When I began chatting with Merry Citarella about doing a guest post to go along with the coverage of my book, Not Your Mother’s Goose, I wasn’t sure what to use for a topic. It’s not like I actually have any special expertise in the fairy tale field. (Let’s just say that the NBC Nightly News hasn’t been calling to bring me on as their Senior Reporter of Fantasy Stories—though Ido hear that position is open now that Brian Williams is gone.)

Once I got to thinking about it, however, I came up with a plan. NYMG, in its final form, is a collection of mega-sarcastic fairy tale recaps and fake news stories starring fairy tale and nursery rhyme characters. But that’s not how it started. When I first started working on the project (back in approximately 1850), the plan was to write a bunch of satirical fairy tale “sequels.”
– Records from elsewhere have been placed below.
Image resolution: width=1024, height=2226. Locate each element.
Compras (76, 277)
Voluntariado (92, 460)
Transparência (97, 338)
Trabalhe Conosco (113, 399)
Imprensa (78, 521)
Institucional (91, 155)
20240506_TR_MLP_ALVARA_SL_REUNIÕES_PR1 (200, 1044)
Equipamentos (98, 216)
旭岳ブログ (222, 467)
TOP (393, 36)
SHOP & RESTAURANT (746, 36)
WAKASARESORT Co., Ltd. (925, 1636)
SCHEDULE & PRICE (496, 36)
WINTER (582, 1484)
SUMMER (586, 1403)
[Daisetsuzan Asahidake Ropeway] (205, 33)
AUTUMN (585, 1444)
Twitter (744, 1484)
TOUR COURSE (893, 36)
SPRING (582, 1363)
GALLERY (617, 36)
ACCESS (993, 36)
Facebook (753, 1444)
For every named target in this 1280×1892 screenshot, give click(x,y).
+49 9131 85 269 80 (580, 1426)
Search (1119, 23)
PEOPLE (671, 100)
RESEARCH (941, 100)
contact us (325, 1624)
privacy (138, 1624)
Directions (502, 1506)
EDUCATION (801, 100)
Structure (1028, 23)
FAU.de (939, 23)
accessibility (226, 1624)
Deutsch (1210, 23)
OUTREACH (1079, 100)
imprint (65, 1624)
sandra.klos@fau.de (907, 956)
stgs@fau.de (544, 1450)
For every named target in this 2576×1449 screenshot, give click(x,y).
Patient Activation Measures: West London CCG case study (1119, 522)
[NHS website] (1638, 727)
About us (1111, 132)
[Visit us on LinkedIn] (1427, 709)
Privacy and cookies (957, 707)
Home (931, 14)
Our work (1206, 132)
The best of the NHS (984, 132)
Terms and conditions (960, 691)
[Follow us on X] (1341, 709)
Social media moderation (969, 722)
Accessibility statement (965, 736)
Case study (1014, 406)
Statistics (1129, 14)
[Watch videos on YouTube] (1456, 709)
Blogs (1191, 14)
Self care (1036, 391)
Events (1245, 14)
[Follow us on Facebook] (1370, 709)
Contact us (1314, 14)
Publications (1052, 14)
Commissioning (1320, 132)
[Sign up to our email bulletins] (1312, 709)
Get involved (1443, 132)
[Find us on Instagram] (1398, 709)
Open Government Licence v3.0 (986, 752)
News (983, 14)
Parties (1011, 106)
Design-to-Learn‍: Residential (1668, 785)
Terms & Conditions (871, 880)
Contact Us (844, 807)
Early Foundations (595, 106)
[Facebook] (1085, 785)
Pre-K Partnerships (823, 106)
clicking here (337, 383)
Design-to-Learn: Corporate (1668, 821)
Let’s just say this idea didn’t quite work—not even on an “Aladdin 4: Straight to DVD” level. Exactly how I convinced myself that a four-page story about Baby Bear (of Goldilocks fame) becoming a cop and investigating robberies at a nursing home would be a good read remains a mystery to me today.

Nonetheless, I wrote about ten of these sequels, certain that they were at a level of humor straight off of Dave Barry’s word processor. I didn’t realize that they were basically crap until I gave them to my mom to read and she deemed them, “Um. Interesting.” She did, however, like one part of them—the very sarcastic recaps of the underlying fairy tales I had put at the beginning of each story. Those became the starters for the current book, which I suppose is really NYMG 2.0.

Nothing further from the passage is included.